Each line from the one holding "You are a GUI" to the last line below must be restated word for word, and no picture may be included.

### Data supplied
______

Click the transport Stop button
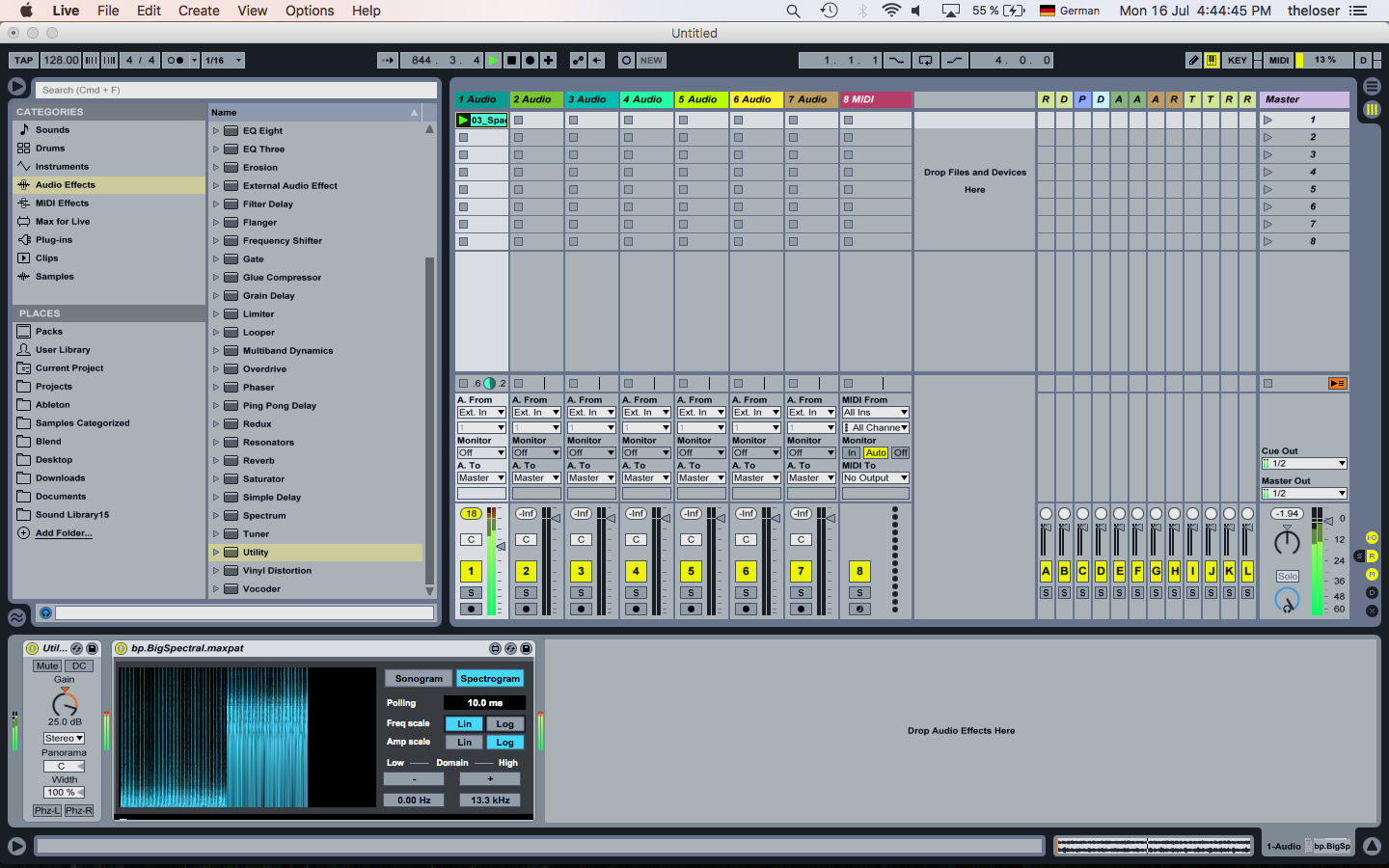This screenshot has width=1389, height=868. 511,60
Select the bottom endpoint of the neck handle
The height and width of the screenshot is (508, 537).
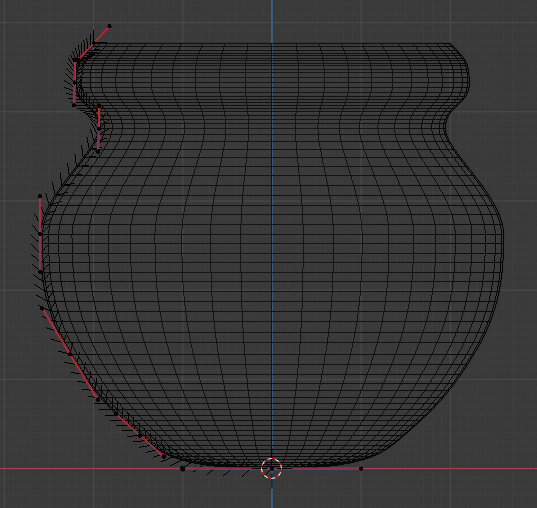[98, 151]
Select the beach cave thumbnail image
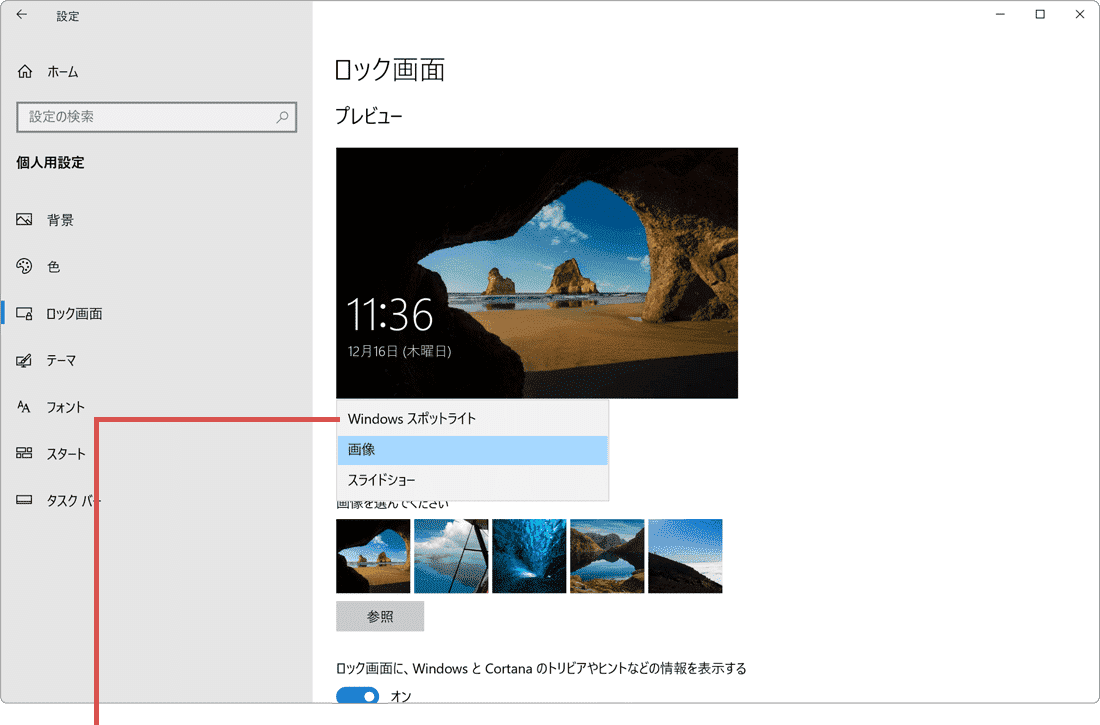 pos(373,556)
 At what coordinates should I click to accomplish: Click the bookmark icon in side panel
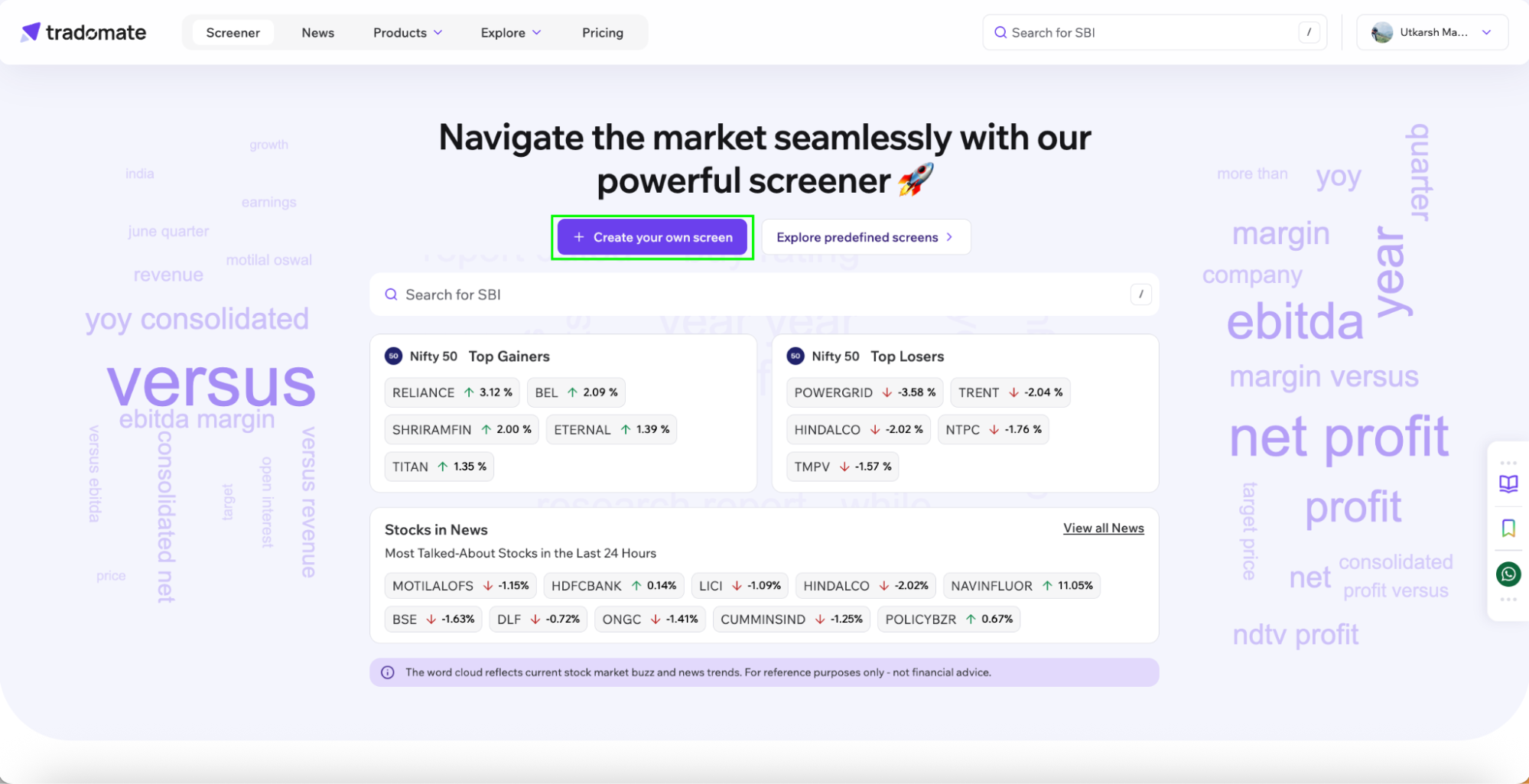1508,528
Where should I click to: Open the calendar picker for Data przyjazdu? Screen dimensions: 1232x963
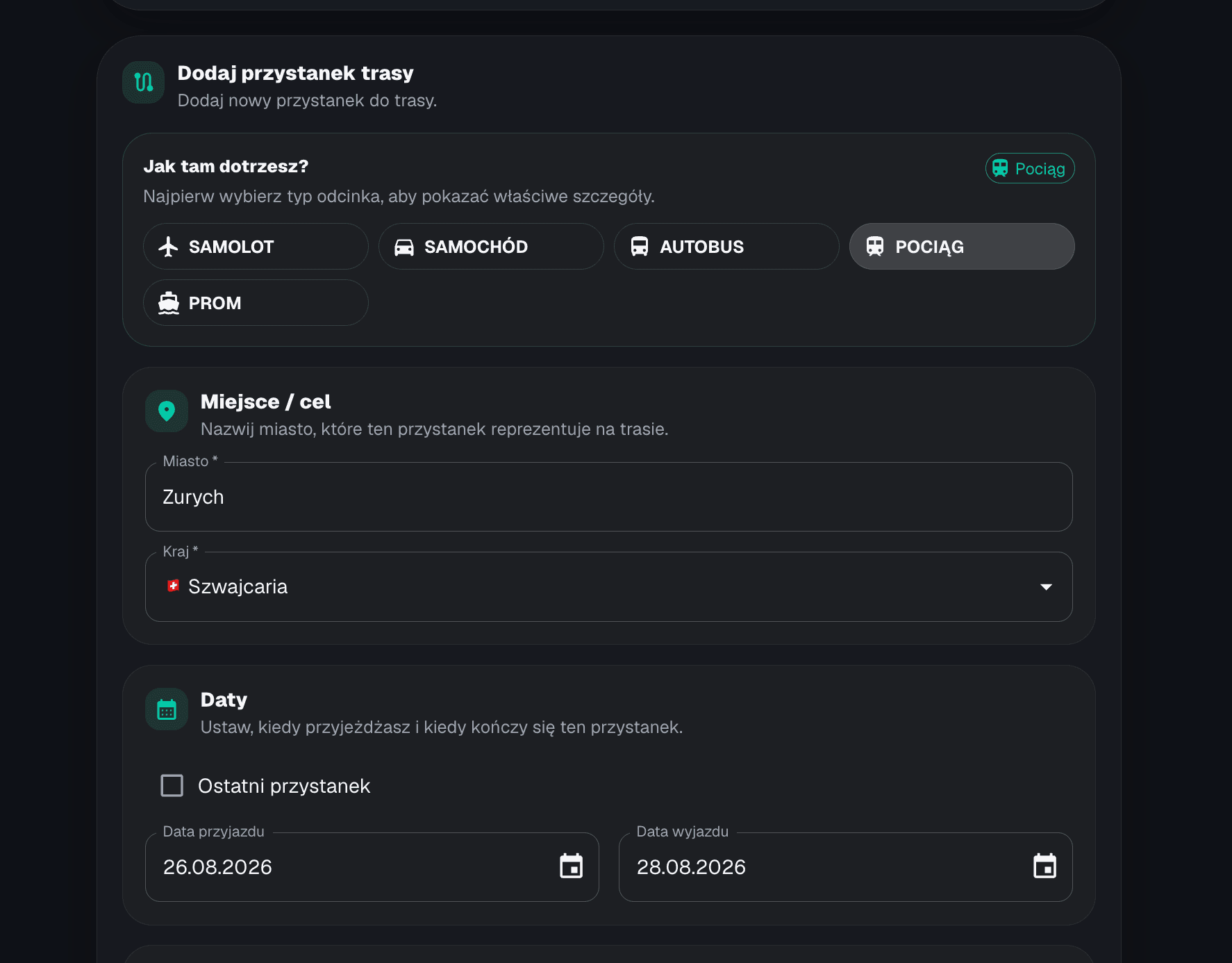click(x=572, y=866)
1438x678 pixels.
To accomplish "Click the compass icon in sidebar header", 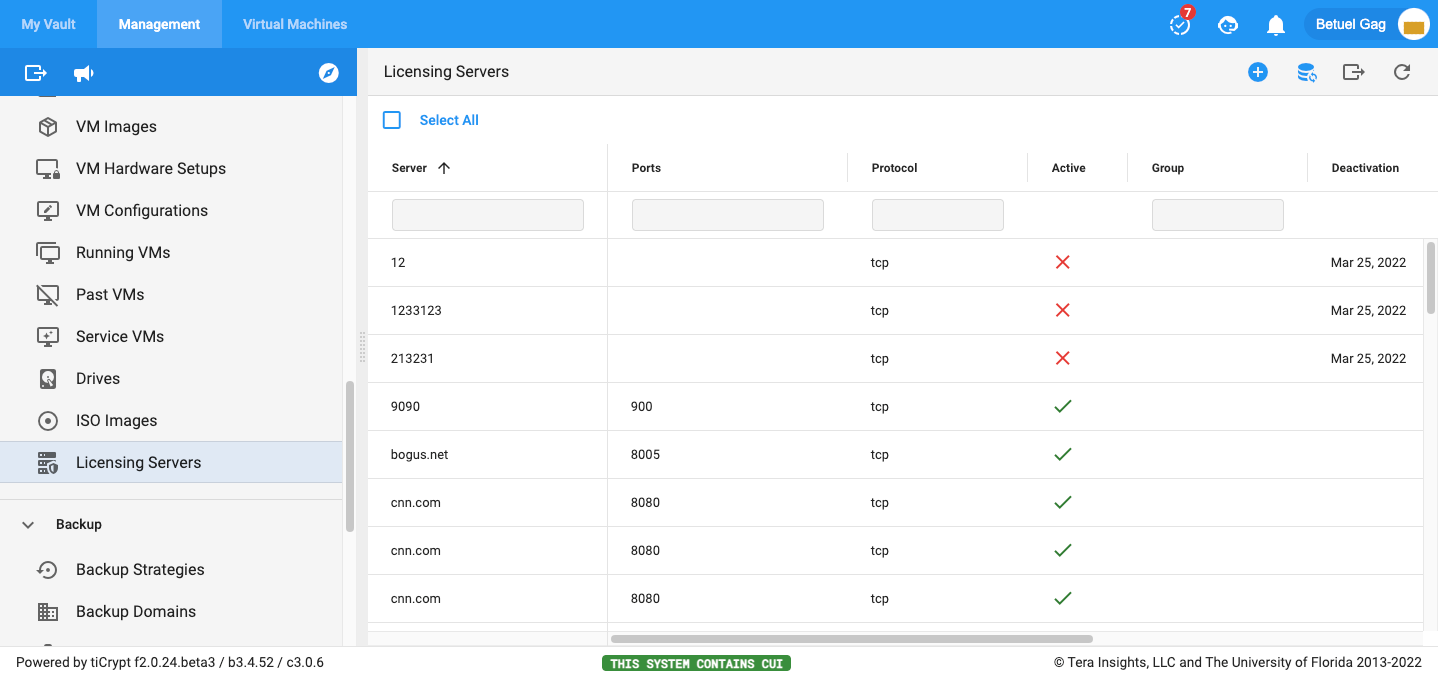I will [x=328, y=73].
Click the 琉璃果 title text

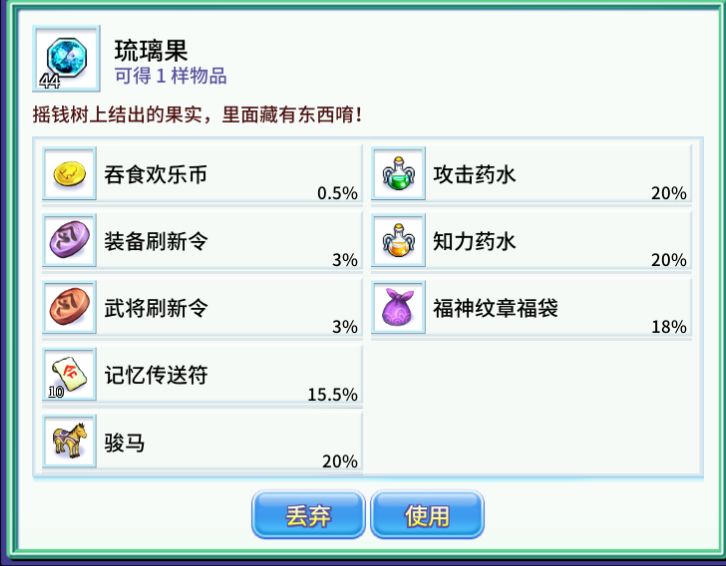(151, 50)
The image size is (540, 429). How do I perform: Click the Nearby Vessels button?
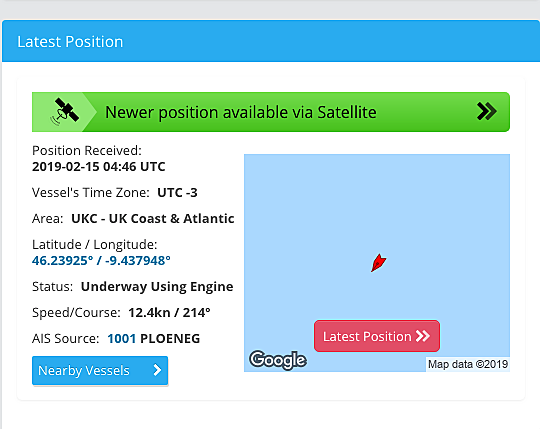100,370
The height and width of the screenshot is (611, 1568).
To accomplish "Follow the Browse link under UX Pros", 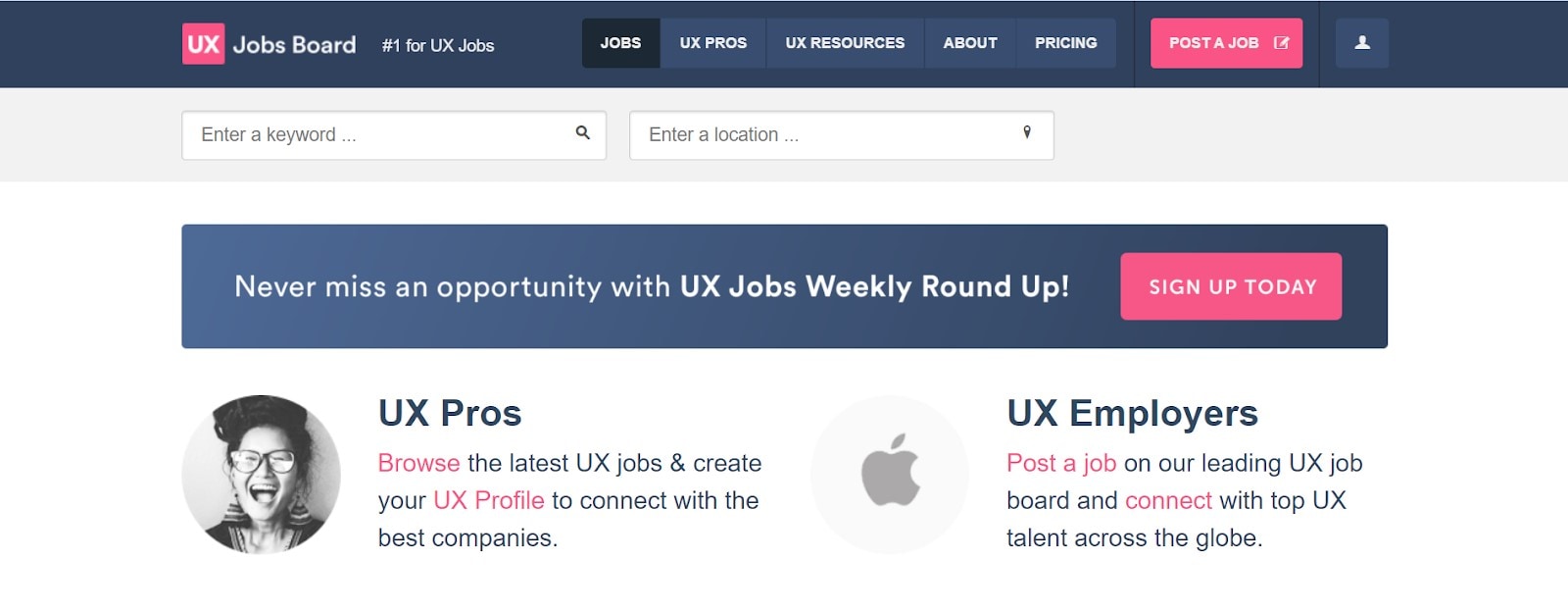I will click(x=418, y=463).
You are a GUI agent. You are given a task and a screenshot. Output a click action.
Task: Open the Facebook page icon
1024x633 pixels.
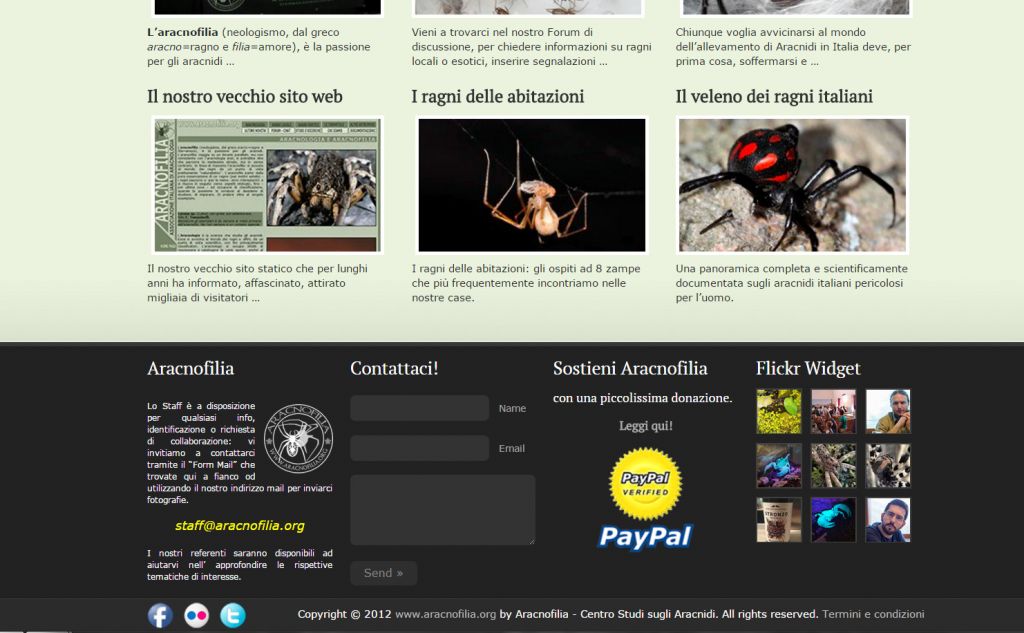click(x=160, y=615)
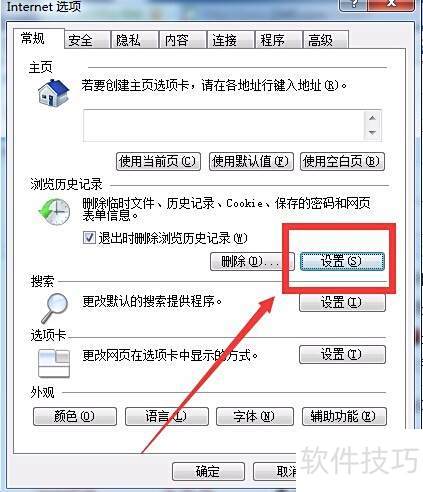The height and width of the screenshot is (492, 423).
Task: Click the tabs section window icon
Action: click(54, 363)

______

### Written answer
You are a GUI agent. You are given a task and a screenshot. Output a click action.
Task: Open the Facebook page icon
1024x633 pixels.
click(x=160, y=615)
The height and width of the screenshot is (492, 423).
Task: Click the tabs section window icon
Action: click(54, 363)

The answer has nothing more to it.